Methods: N=350 digital fundus photographs were collected retrospectively from the University of Texas Health Sciences Center in San Antonio and the Retina Institute of South Texas. The distribution of the images is only NVD (N=50), only NVE (N=50), both NVD and NVE (N=50), and normal cases (N=200). The algorithm for detecting neovascularization is based on adaptive vessel segmentation and a multiscale analysis approach. To detect neovascularization, the images were divided into two regions of interest (ROI). The first ROI is a circle of 1 disc diameter centered in the optic disc, which is used for detecting NVD. The remaining part of the retina, which constitutes the second ROI, is used for detecting NVE. We applied an adaptive vessel segmentation methodology to segment the new vessels in order to avoid over-segmentation. Features for analysis included fractal dimension index, size distribution with granulometry, and frequency components at different scales obtained using amplitude-modulation frequency-modulation. These features were the input to a support vector machine (SVM) classifier that separated the images into three classes: normal, NVD, and NVE.

Results: We tested our system using 10-fold cross-validation. An area under the ROC curve (AUC) of 0.93 and sensitivity/specificity of 0.95/0.68 were obtained for the classification of NVD. For the detection of NVE, the system achieved an AUC of 0.91 and sensitivity/specificity of 0.92/0.71.

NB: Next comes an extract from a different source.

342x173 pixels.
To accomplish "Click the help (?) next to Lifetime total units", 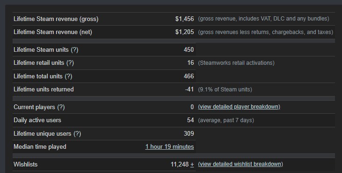I will click(68, 76).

Conclusions: This work presents a novel methodology for the automatic detection of NVD and NVE in digital fundus images. Our method achieved the objective of characterizing the vasculature into normal, NVD, or NVE classes. The proposed adaptive vessel segmentation method adequately detects the minute vessels present in neovascularization, allowing us to correctly extract features of these structures, thus minimizing the inclusion of spurious information from other structures in the retina.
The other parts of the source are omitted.